Reise in die Zukunft
Der Alterssimulationsanzug in der Pflege-Ausbildung
„Ich bin direkt schlecht gelaunt geworden“, sagt Anna-Maria Schille. Seit rund 10 Jahren unterrichtet sie Pflege-Studierende und Auszubildende am Campus Donaustadt. Den Alterssimulationsanzug lernte sie vor 15 Jahren kennen. Durch seine verschiedenen Elemente können wir nachempfinden, wie sich das Alter anfühlt: Versteifte Gelenke, eingeschränkte Sicht, erschwerte Bewegungen. Das, was für uns selbstverständlich ist, wird plötzlich mühsam.
Mit Empathie & Expertise
„Wie auch mir, schlägt es den meisten auf die Stimmung, wenn wir zum ersten Mal im Studium oder der Ausbildung mit dem Anzug arbeiten“, berichtet Schille. Das bestätigt auch der Pflege-Student Christopher Kleinlein, der den Alterssimulationsanzug heute zum ersten Mal trägt: „Wir unterschätzen die Einschränkungen im Alter.“ Mit rund 10% mehr Körpergewicht, einer Brille, die die Sicht einschränkt und vielen Bandagen muss er Tätigkeiten des Alltags bewältigen: Treppen steigen, eine Tasse Tee einschenken, in der Geldbörse nach Kleingeld suchen. Der Studierende fängt an, schwer zu atmen, geht gebückt.

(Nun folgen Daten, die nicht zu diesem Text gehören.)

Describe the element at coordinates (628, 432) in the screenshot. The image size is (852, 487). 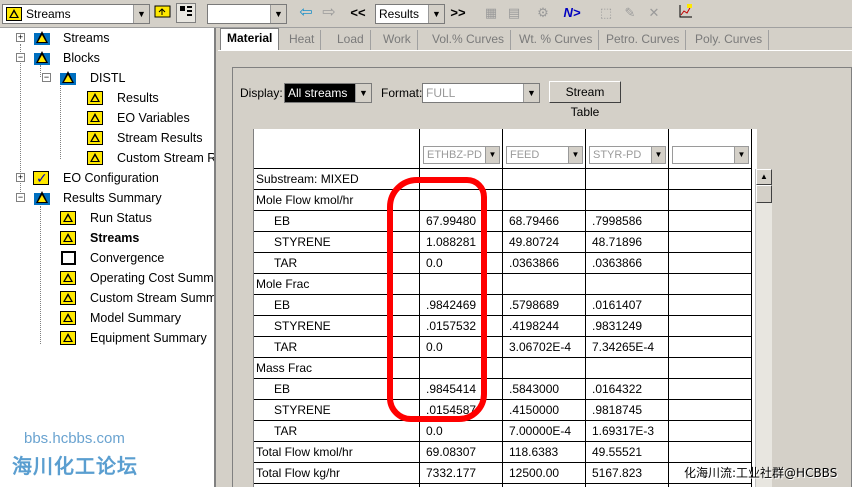
I see `value-cell: 1.69317E-3` at that location.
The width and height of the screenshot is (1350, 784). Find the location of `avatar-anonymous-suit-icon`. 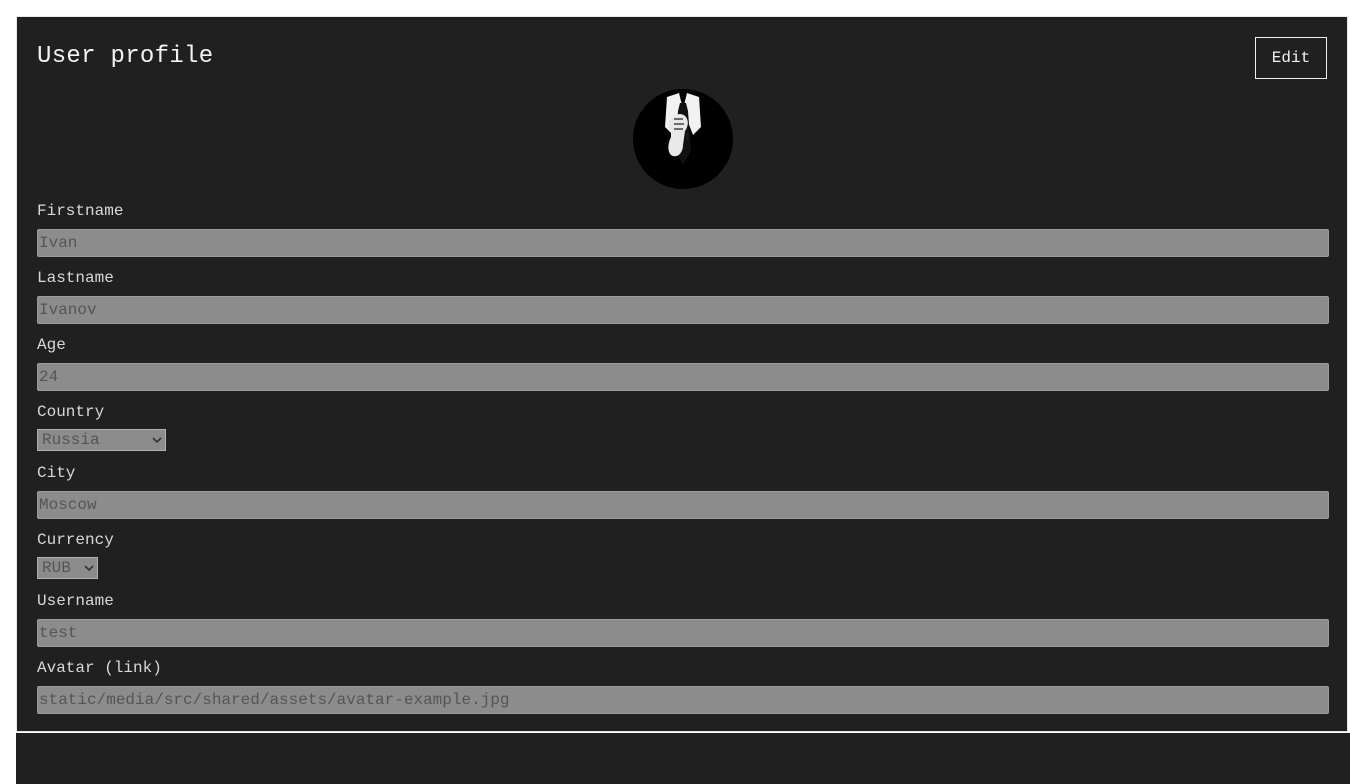

avatar-anonymous-suit-icon is located at coordinates (683, 139).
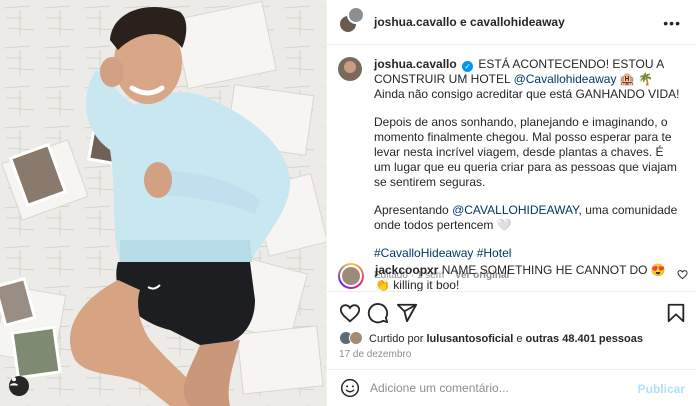 Image resolution: width=696 pixels, height=406 pixels. Describe the element at coordinates (528, 254) in the screenshot. I see `hashtags-link: #CavalloHideaway #Hotel` at that location.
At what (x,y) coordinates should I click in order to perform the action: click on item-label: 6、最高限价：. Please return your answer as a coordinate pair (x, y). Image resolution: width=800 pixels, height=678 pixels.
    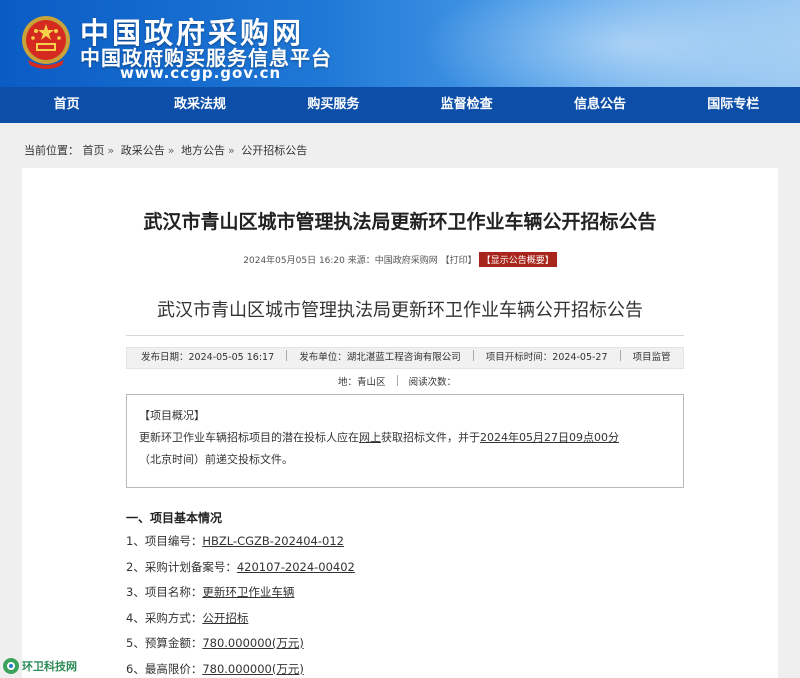
    Looking at the image, I should click on (164, 668).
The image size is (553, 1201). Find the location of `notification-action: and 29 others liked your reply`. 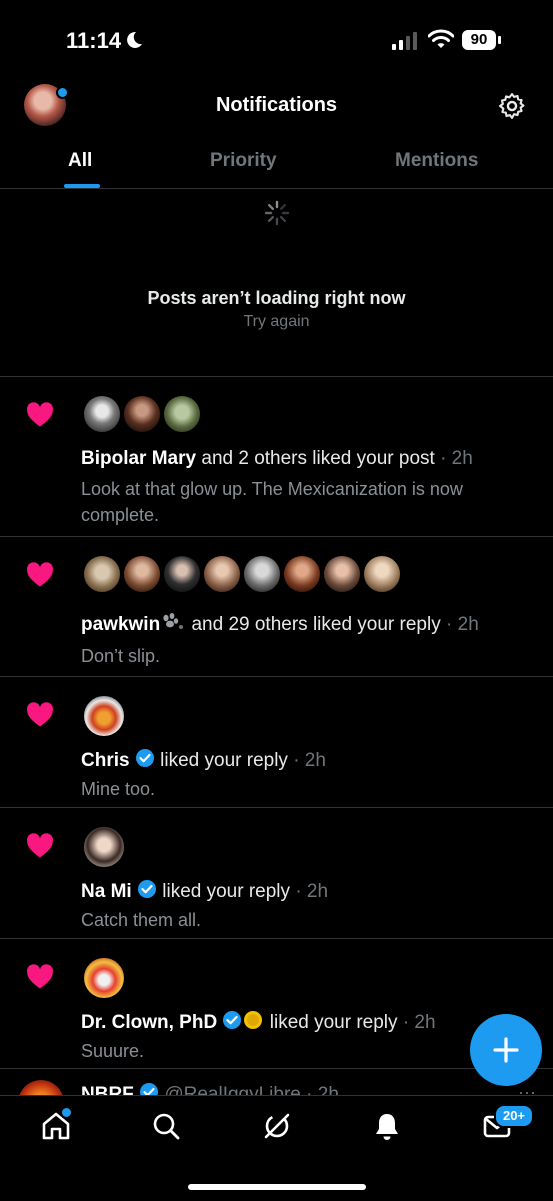

notification-action: and 29 others liked your reply is located at coordinates (316, 624).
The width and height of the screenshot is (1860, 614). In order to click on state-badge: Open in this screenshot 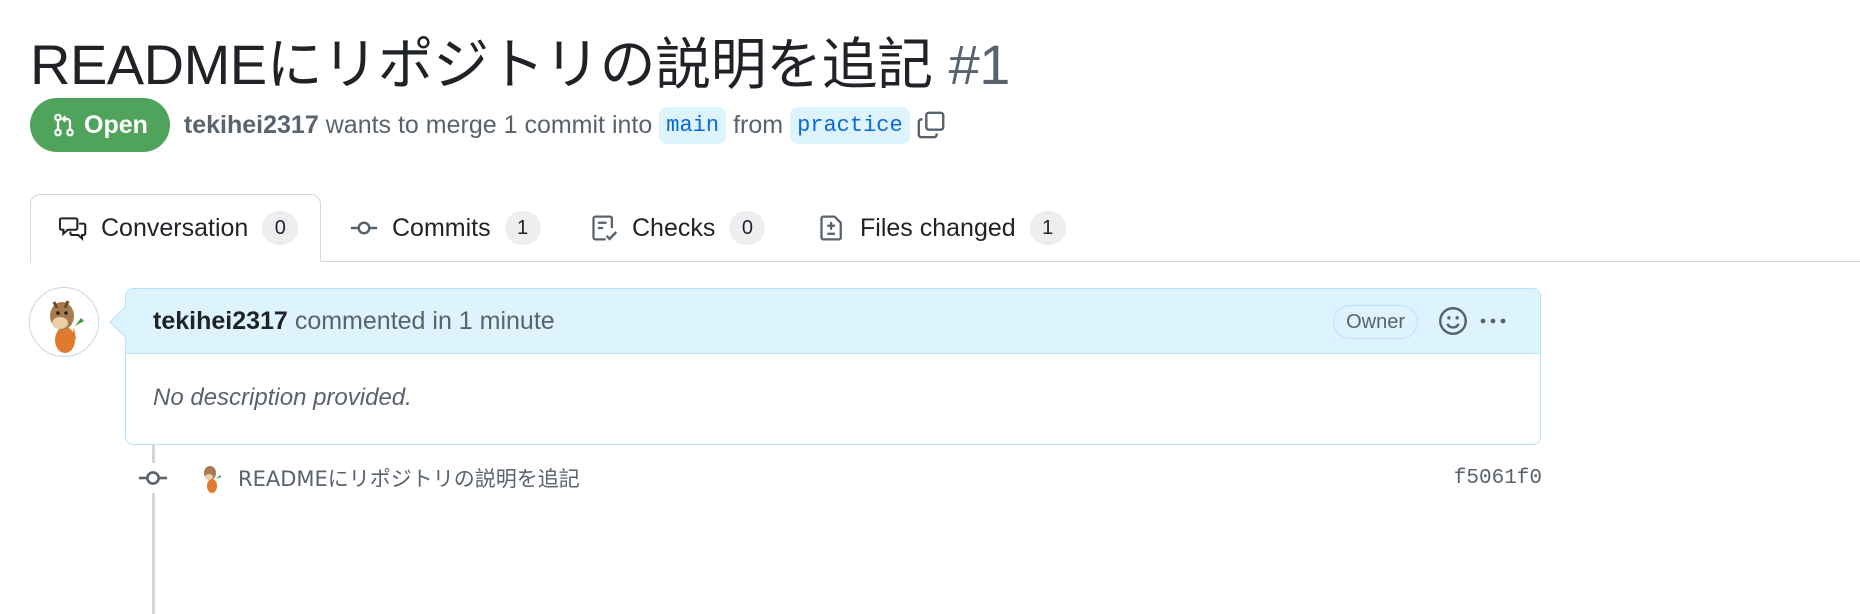, I will do `click(100, 125)`.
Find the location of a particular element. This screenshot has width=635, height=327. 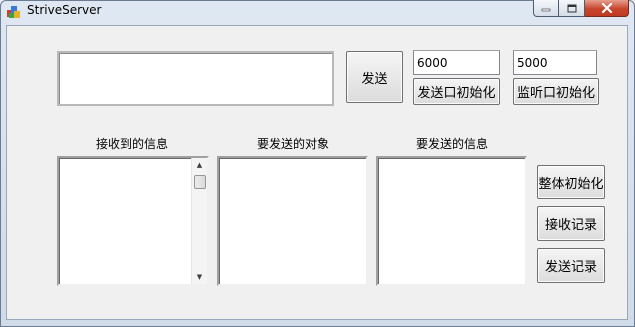

minimize-button is located at coordinates (546, 8).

Begleitet wird er dabei von der angehenden Pflege-Fachassistentin und Kollegin Julia Kapaun-Müller. Sie übernimmt dabei die Rolle der Pflege-Person. Sie führt ihn, gibt ihm Hilfestellungen: „Aber nicht zu viel, sonst kommt von ihm nichts mehr. Es gilt herauszufinden: Was kann er selbst? Wo braucht er meine Unterstützung?“ Ein komplexer Prozess, wie Lehrerin Schille beschreibt: „Es braucht nicht nur Empathie, sondern auch viel Expertise und Konzentration um als Pflegeperson vorausplanen zu können, welche Schritte mein*e Patient*in als nächstes tun könnte.“
Professionalisierung durch Selbsterfahrung
Für sie ist das Simulationstraining aber nicht nur in Bezug auf die Altenpflege sinnvoll. Es können auch Erkrankungen der Augen oder Gelenke durch die Verwendung einzelner Anzug-Elemente simuliert werden. Genau wie ältere Menschen werden sie im Alltag mit ihren Einschränkungen oft nicht wahrgenommen: „Am schwierigsten sind Patient*innen, denen man nicht ansieht, dass sie Patient*innen sind“, so Schille. Die Selbsterfahrung hat für das spätere Berufsleben einen entscheidenden Vorteil: „Mit dem Alterssimulationsanzug machen wir die Erfahrung am eignen Leib. Das vergisst man so schnell nicht wieder.“ Eine Zeitreise in die Zukunft, die einen bleibenden Eindruck hinterlässt.